Operações de crédito
Conforme dados do BC, o saldo das operações de crédito no Sistema Financeiro Nacional totalizou R$ 3,6 trilhões em março, registrou avanço 2,9% no mês, com aumento de 6,4% na carteira de pessoas jurídicas (de R$1,5 trilhão) e de 0,3% na de pessoas físicas (de R$ 2,1 trilhões). Como consequência, o crescimento em doze meses da carteira total cresceu 7,4%, em fevereiro, para 9,6%, em março.
Ao ser questionado pelo Correio sobre se os dados de março ainda não refletem a piora da atividade econômica devido à pandemia da Covid-19, Rocha foi taxativo. “Os dados refletem adequadamente as condições da economia.”
O BC informou ainda que os números dessazonalizados do mercado de crédito, em março, considerando os mesmos números de dias úteis, apontam para uma queda maior nas operações para as famílias, de 12% entre fevereiro e março no mercado financeiro, desconsiderando o crédito direcionado de bancos públicos. Nessa forma de contabilização, o volume total de crédito teve avanço de 3,5% no mês e de 6,2% no trimestre.
Os dados do relatório do BC mostram ainda que a taxa média de inadimplência registrou crescimento entre fevereiro e março, passando de 3% para 3,2%. A incidência de calote da pessoa física passou de 3,6% para 3,9% no mesmo período. A da pessoa jurídica recuou de 2,2% para 2,1%.
A taxa média do spread bancário no mercado financeiro (a diferença entre os custos de captação e de empréstimos aos bancos, incluindo a margem de lucro) teve recuo entre fevereiro e março, 18,6 para 18 pontos percentuais, com aumento de 0,2 ponto percentual no acumulado do trimestre, de acordo com o relatório do BC.

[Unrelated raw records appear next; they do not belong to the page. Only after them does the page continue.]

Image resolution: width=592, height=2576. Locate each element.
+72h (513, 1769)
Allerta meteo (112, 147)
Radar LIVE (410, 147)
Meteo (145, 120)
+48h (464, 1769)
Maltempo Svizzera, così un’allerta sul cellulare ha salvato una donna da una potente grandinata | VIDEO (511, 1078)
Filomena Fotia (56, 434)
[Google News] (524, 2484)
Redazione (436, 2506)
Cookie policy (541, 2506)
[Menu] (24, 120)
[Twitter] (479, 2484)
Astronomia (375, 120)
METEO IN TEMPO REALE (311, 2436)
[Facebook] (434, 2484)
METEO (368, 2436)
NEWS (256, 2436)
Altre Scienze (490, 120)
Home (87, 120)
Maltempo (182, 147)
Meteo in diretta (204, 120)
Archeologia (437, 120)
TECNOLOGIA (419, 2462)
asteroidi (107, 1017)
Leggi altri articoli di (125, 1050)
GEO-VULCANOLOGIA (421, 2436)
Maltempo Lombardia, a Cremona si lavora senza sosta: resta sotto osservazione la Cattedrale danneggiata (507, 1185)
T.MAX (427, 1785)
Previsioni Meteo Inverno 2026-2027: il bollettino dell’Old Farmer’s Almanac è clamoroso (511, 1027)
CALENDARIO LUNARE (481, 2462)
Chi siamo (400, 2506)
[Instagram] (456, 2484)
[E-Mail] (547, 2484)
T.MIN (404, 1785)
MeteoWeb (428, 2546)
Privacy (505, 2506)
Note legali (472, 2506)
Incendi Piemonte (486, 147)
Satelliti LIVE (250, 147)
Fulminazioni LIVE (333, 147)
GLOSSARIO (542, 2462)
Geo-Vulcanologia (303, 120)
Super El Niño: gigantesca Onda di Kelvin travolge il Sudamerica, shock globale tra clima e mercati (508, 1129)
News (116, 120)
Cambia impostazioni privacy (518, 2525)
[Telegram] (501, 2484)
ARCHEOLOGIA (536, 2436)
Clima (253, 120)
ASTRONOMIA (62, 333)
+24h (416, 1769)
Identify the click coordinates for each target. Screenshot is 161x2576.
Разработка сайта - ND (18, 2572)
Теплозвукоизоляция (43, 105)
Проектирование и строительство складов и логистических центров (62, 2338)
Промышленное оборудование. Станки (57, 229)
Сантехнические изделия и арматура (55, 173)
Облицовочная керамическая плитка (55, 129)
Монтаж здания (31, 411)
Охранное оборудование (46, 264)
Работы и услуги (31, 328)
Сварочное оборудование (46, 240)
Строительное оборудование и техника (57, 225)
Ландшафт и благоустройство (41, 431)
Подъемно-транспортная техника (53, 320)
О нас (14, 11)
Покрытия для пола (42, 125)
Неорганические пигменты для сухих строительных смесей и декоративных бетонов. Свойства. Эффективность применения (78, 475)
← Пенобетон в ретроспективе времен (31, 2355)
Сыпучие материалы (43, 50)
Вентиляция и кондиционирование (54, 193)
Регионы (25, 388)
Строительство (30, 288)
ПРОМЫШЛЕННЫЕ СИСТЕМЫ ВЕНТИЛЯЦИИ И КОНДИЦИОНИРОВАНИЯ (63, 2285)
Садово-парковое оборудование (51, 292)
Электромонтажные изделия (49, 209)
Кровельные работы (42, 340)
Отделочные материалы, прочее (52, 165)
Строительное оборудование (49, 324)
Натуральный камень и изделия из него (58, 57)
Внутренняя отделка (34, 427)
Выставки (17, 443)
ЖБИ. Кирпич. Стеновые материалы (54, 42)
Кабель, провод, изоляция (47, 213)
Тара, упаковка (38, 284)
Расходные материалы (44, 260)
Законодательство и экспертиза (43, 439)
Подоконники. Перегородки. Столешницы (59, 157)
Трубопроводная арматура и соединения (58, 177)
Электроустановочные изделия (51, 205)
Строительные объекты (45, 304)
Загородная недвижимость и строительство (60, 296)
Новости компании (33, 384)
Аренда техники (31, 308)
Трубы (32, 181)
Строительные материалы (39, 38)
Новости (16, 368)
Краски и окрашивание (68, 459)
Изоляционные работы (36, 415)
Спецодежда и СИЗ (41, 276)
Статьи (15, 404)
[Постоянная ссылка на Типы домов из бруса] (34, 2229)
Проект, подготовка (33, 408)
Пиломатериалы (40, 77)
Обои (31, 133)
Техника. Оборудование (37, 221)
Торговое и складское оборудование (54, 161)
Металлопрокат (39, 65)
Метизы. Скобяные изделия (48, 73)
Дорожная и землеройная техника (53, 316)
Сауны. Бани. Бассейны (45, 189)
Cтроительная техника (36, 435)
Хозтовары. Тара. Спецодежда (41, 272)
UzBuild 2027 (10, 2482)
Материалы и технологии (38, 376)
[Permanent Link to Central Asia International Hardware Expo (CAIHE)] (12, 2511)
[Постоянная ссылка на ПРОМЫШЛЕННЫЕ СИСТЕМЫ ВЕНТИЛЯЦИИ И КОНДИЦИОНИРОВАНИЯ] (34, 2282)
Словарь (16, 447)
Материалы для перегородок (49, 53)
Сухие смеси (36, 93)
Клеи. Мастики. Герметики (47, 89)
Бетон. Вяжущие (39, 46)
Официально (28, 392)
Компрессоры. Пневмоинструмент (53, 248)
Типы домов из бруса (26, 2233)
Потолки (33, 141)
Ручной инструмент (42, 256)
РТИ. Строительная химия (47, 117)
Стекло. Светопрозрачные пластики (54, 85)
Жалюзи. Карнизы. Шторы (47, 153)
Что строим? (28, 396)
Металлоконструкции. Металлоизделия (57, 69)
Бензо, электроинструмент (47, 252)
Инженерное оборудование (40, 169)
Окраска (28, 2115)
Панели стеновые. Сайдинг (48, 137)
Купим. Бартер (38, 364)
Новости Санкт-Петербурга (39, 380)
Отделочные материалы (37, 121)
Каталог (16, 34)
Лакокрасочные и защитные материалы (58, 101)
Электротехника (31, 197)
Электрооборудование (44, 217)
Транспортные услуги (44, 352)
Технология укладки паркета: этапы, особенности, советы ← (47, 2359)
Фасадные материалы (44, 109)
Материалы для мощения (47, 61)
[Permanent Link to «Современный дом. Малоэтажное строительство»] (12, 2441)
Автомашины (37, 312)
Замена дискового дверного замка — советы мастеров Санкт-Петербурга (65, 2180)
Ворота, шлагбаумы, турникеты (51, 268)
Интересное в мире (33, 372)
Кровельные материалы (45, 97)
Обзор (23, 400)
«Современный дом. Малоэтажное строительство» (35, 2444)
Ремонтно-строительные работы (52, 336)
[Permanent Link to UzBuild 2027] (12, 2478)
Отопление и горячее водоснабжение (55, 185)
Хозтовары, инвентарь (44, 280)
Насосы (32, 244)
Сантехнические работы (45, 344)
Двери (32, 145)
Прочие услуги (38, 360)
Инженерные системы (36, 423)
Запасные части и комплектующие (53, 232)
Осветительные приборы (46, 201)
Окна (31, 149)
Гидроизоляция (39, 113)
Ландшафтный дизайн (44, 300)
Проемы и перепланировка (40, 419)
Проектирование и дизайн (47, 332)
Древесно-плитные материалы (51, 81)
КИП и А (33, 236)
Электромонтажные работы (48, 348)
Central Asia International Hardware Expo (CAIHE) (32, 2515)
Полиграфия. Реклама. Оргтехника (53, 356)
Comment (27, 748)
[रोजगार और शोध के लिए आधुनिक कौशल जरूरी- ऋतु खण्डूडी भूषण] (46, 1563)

Apesar da queda dos juros, as empresas não estão conseguindo acessar o crédito junto aos bancos públicos e privados. “No caso do banco privado, com a atual conjuntura, o crédito ficará mais restrito e será preciso que os bancos públicos atuem com maior oferta para as empresas que estão com dificuldades para financiar o capital de giro e pagar a folha de funcionários”, alertou o economista José Luis Oreiro, da Universidade de Brasília (UnB). Ele prevê retração de 10% do Produto Interno Bruto (PIB) deste ano.
José Francisco de Lima Gonçalves, economista-chefe do Banco Fator, considerou o aumento de 15% nas concessões de crédito com recursos, na comparação de março de 2019, “um bom sinal”, apesar de março ter sido pouco afetado pela pandemia. Contudo, lembrou que o custo ainda está muito elevado. “O comportamento dos juros e do spread do crédito com recursos livres continuou em queda, embora ainda em níveis extremamente elevados para uma taxa básica de menos de 4% ao ano e inflação abaixo de 3,5% anuais”, completou.